Complaint against Dominion Post cartoon rejected by Press Council

July 9, 2012 by SPCS Leave a Comment

A COMPLAINT about a Dominion Post cartoon depicting Social Development Minister Paula Bennett alongside a Nazi concentration camp doctor has not been upheld by the Press Council.

The Trace Hodgson cartoon, published on May 14, depicted Ms Bennett in a dress emblazoned with skulls and introduced her “new consultant”, Joseph Mengele. The minister had just announced Government plans to offer free long-term contraception to women beneficiaries and their teenage daughters.

Mengele was a doctor at Auschwitz, known as the Angel of Death. He was infamous for performing experiments on camp inmates. In the cartoon, Mengele was shown in Nazi uniform, saying he was looking forward to “cutting costs with some social development experiments”.

Richard Hall complained to The Dominion Post, saying the cartoon was unclever, unfair, distasteful and highly offensive.

Mr Hall then complained to the Press Council, saying no comparisons could legitimately be drawn between the minister’s policies and Mengele’s acts.

Editor Bernadette Courtney replied to the Press Council, saying cartoons were an important part of any newspaper. Not everyone agreed with them. The points made by letter writers about the Mengele cartoon were noted and the column reflected all views.

She was sorry Mr Hall and others were offended but said free speech incorporated the freedom to be cutting and unkind.
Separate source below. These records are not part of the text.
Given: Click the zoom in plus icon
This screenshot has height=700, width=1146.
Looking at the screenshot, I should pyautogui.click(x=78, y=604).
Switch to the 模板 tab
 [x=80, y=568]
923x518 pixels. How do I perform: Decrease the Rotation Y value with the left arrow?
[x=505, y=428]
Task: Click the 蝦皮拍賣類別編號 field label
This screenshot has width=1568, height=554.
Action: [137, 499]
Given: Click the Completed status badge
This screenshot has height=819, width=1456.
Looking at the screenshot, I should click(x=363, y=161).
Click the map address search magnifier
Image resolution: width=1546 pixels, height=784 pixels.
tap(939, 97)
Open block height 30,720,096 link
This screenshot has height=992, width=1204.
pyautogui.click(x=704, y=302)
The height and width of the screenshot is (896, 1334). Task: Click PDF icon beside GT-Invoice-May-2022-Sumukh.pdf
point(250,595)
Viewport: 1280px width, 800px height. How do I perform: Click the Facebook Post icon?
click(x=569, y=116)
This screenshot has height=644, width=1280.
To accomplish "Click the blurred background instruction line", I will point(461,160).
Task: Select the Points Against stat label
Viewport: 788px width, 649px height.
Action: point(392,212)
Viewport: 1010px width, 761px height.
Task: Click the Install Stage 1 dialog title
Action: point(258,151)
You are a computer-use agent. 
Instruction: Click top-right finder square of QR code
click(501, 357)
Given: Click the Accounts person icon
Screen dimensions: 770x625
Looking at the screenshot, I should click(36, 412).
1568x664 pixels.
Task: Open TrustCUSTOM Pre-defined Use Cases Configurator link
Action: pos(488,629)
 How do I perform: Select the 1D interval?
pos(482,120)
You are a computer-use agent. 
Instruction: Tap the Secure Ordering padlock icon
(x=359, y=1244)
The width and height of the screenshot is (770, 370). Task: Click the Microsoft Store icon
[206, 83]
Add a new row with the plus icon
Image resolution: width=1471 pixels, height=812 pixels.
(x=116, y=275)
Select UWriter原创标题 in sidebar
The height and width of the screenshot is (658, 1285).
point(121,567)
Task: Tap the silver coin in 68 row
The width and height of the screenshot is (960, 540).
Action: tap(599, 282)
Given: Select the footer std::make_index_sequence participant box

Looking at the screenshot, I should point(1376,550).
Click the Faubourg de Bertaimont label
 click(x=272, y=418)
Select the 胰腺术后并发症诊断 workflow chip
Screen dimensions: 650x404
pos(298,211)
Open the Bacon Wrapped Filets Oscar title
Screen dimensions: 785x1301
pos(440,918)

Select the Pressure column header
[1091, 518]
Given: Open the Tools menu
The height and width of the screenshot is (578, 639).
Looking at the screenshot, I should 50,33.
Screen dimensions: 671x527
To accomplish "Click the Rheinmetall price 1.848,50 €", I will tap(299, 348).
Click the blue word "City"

In its comment, the Press Council said it strongly supported the right of newspaper cartoonists to express their views, particularly when their work featured on a page clearly labeled “Opinion”. The majority of council members felt there were sufficient parallels in social and reproductive engineering to warrant the reference made in the cartoon .

The cartoon did not cross the threshold of going beyond what was acceptable as opinion, and the complaint was not upheld.

Source: The Dominion Post, Monday, 9 July 2012.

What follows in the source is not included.